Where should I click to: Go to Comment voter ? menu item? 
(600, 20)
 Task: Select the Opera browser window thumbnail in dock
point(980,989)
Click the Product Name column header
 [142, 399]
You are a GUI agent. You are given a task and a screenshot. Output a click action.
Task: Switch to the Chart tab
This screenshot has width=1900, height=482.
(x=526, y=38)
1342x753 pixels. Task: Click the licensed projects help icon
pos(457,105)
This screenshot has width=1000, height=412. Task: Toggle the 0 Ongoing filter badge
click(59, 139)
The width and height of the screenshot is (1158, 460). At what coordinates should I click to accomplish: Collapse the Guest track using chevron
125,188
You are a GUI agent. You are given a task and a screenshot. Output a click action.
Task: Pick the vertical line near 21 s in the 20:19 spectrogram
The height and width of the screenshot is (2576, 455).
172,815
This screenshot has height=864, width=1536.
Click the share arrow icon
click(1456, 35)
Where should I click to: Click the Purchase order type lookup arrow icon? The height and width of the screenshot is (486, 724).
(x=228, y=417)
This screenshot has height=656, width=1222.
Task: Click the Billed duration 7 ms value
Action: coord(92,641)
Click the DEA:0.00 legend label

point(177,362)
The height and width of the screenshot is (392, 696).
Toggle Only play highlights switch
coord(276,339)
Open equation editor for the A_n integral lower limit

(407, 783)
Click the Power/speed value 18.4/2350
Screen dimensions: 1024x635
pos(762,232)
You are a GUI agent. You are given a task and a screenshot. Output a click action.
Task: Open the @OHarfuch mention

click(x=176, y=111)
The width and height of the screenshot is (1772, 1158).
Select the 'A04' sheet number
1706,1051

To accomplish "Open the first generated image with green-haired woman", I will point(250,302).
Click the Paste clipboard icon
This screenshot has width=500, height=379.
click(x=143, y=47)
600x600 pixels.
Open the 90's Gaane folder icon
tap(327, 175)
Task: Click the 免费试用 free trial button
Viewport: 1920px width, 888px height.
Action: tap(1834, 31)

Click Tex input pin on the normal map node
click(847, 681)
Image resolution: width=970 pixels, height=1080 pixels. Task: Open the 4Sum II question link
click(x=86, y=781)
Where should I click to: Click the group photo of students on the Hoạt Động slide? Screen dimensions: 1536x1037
────────
__TRY IT__
The answer is all of the material, repeated exactly.

__RESPONSE AREA__
Where should I click to: Go to Comment voter ? menu item? 
(600, 20)
 Task: Select the Opera browser window thumbnail in dock
point(980,989)
Click the Product Name column header
 [142, 399]
You are a GUI agent. You are given a task and a screenshot. Output a click action.
Task: Switch to the Chart tab
This screenshot has width=1900, height=482.
(x=526, y=38)
1342x753 pixels. Task: Click the licensed projects help icon
pos(457,105)
This screenshot has width=1000, height=412. Task: Toggle the 0 Ongoing filter badge
click(59, 139)
The width and height of the screenshot is (1158, 460). At what coordinates should I click to accomplish: Collapse the Guest track using chevron
125,188
You are a GUI agent. You are given a task and a screenshot. Output a click action.
Task: Pick the vertical line near 21 s in the 20:19 spectrogram
The height and width of the screenshot is (2576, 455).
172,815
This screenshot has height=864, width=1536.
Click the share arrow icon
click(1456, 35)
Where should I click to: Click the Purchase order type lookup arrow icon? The height and width of the screenshot is (486, 724).
(x=228, y=417)
This screenshot has height=656, width=1222.
Task: Click the Billed duration 7 ms value
Action: coord(92,641)
Click the DEA:0.00 legend label

point(177,362)
The height and width of the screenshot is (392, 696).
Toggle Only play highlights switch
coord(276,339)
Open equation editor for the A_n integral lower limit

(407, 783)
Click the Power/speed value 18.4/2350
Screen dimensions: 1024x635
pos(762,232)
You are a GUI agent. You are given a task and a screenshot. Output a click action.
Task: Open the @OHarfuch mention

click(x=176, y=111)
The width and height of the screenshot is (1772, 1158).
Select the 'A04' sheet number
1706,1051

To accomplish "Open the first generated image with green-haired woman", I will point(250,302).
Click the Paste clipboard icon
This screenshot has width=500, height=379.
click(x=143, y=47)
600x600 pixels.
Open the 90's Gaane folder icon
tap(327, 175)
Task: Click the 免费试用 free trial button
Viewport: 1920px width, 888px height.
Action: tap(1834, 31)

Click Tex input pin on the normal map node
click(847, 681)
Image resolution: width=970 pixels, height=1080 pixels. Task: Open the 4Sum II question link
click(x=86, y=781)
Where should I click to: Click the group photo of students on the Hoạt Động slide? Screen dimensions: 1536x1037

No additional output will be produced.